Mais l’un des prêtres, Joseph Rudigoz (1709-1788), curé de Vaulx-en-Velin de 1737 à 1788, a compilé bien plus d’informations. Il a en effet noté certains événements nationaux, régionaux et locaux successibles d’éclairer la vie de ses contemporains. Ainsi, au détour des pages, on découvre les inondations de 1756, durant lesquelles « chacun craignit pour sa personne, ses bestiaux, ses effets et sa maison »; les gelées de 1757, qui ont emporté toutes les récoltes; « l’ouragan furieux qui nous effraya tous » la même année, de même que le tonnerre qui a écrasé « un père, sa femme enceinte et l’un de leurs enfants sous un noyer » et qui fut suivi de nouvelles inondations; la sècheresse de 1762…

Le père Rudigoz détaille aussi le fruit des récoltes, raconte la vie de la paroisse (bénédiction d’une nouvelle cloche, travaux dans la cure…) et s’intéresse, en outre, aux actualités judiciaires. Il décrit avec précision les châtiments de François-Robert Damiens, qui a tenté d’assassiner le roi Louis XV en 1757, et ceux de Raymond Masle, brûlé vif à Lyon, en septembre 1762, pour avoir essayé d’empoisonner le bourreau. « On a vu à Lyon, quelques années auparavant, une fille qui a fait office de bourreau pendant trois ans et qui prenait, dit-on, un plaisir singulier à pendre les femmes », note-t-il.

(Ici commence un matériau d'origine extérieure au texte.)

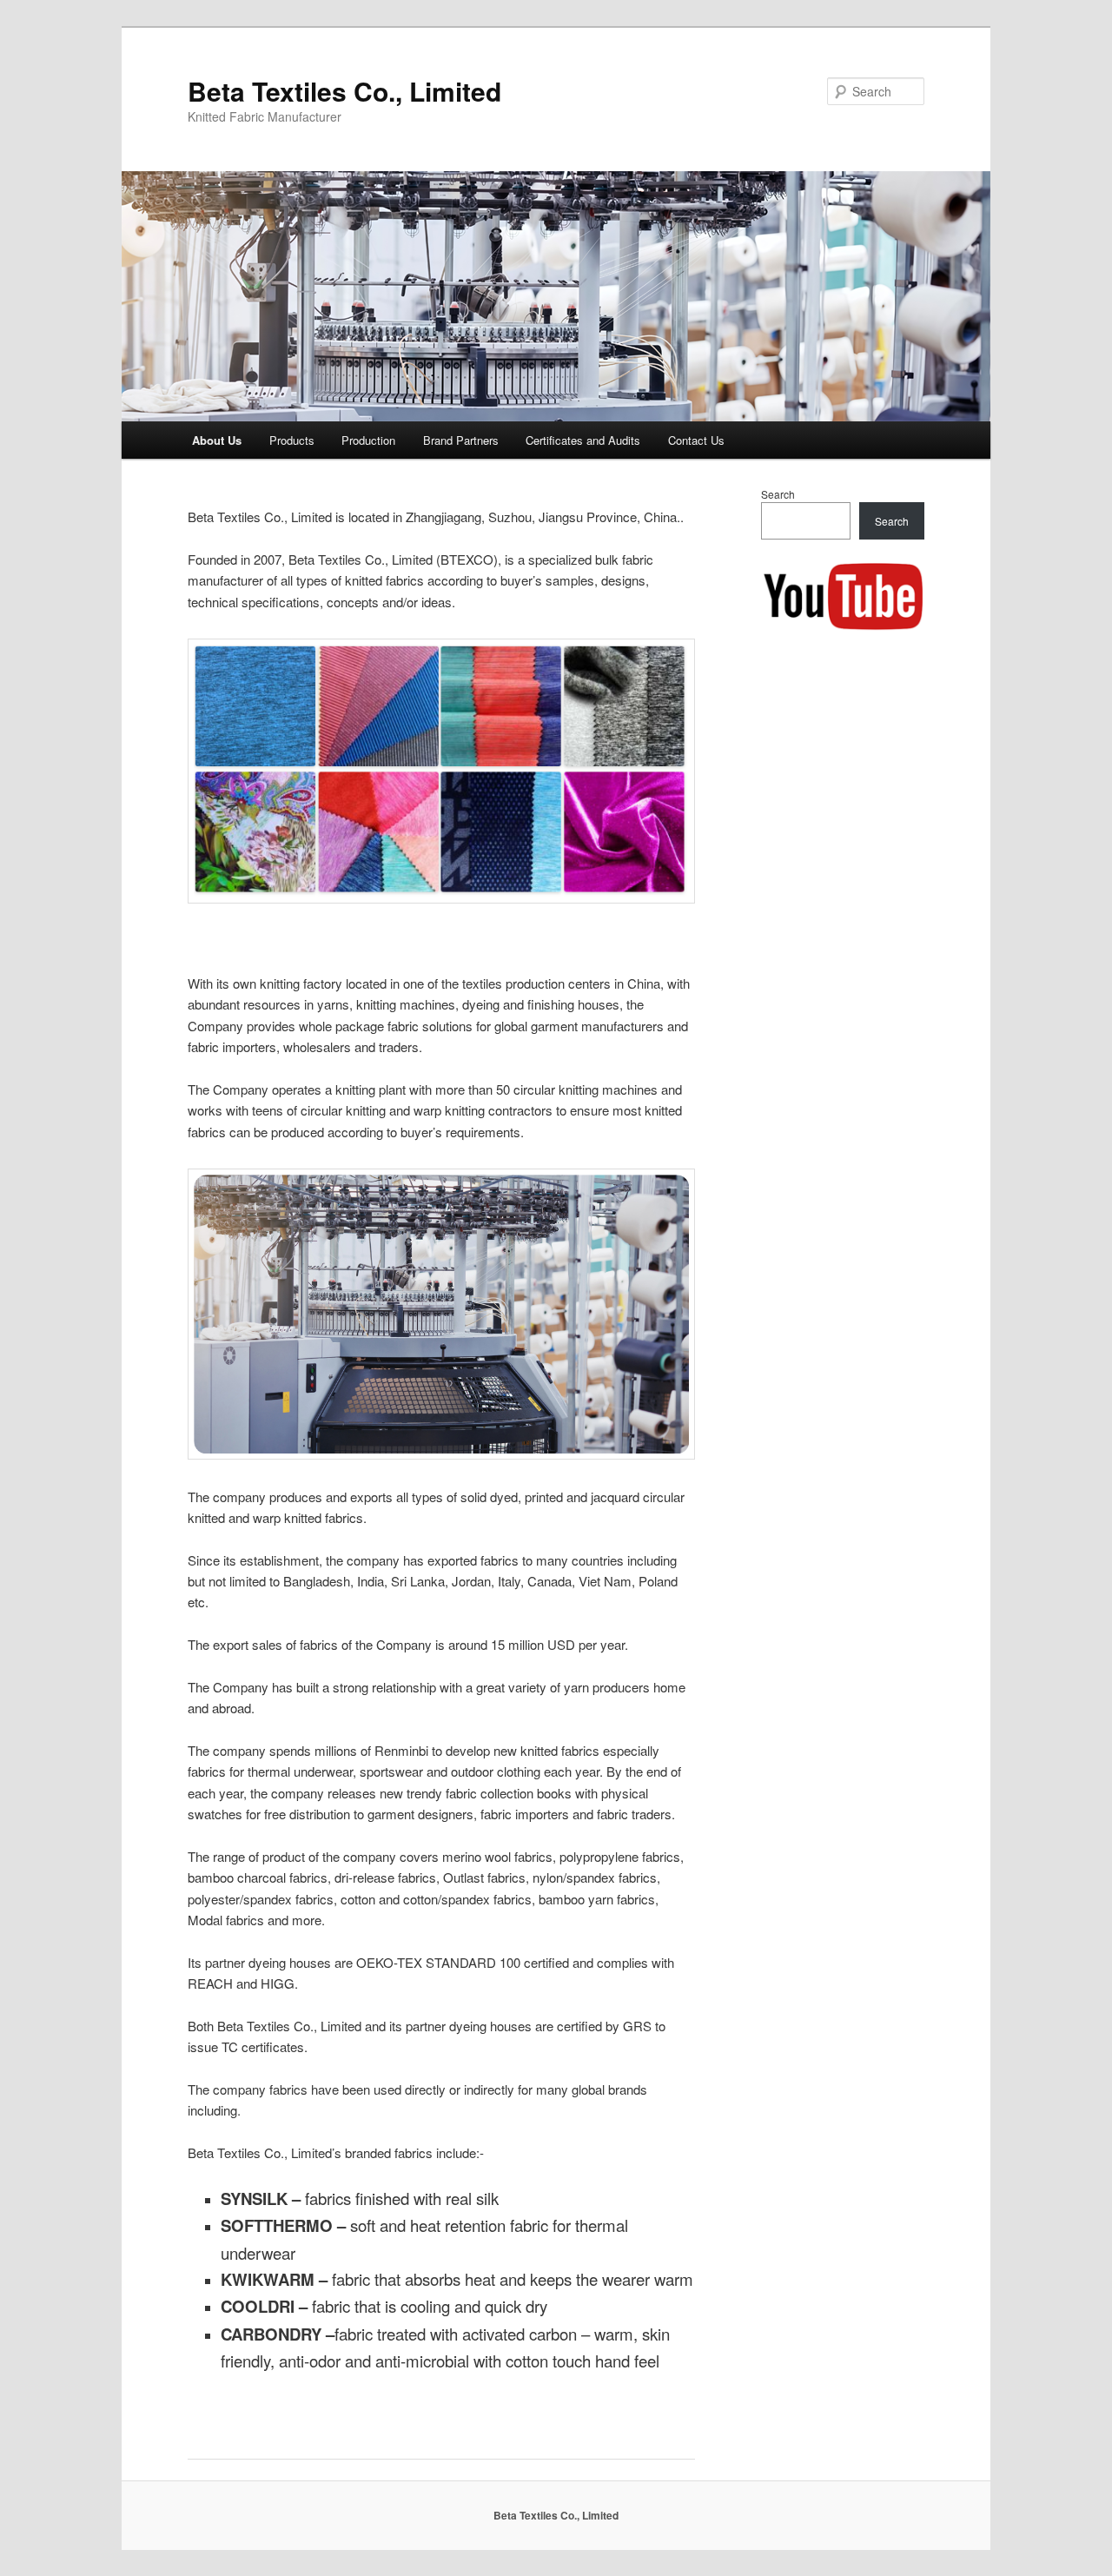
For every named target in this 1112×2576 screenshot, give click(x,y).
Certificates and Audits (583, 440)
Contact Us (696, 440)
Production (368, 440)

Le curé revient sur certaines décisions royales : le rattachement de la Dombes au royaume (1762), l’expulsion des Jésuites hors du Portugal (1759) et hors de France (1763), la fonte publique de 1760 (cette année-là, le roi demande à ses sujets fortunés leur vaisselle d’argent pour la fondre)…

Il finit l’un de ses comptes rendus en s’adressant aux générations futures : « Je prie ceux qui lirons ceci de se souvenir (…) de ce pauvre pêcheur auquel je souhaite de tout mon cœur que lui succède un bon sujet qui répare tout le mal que j’ai pu faire dans cette pauvre paroisse ».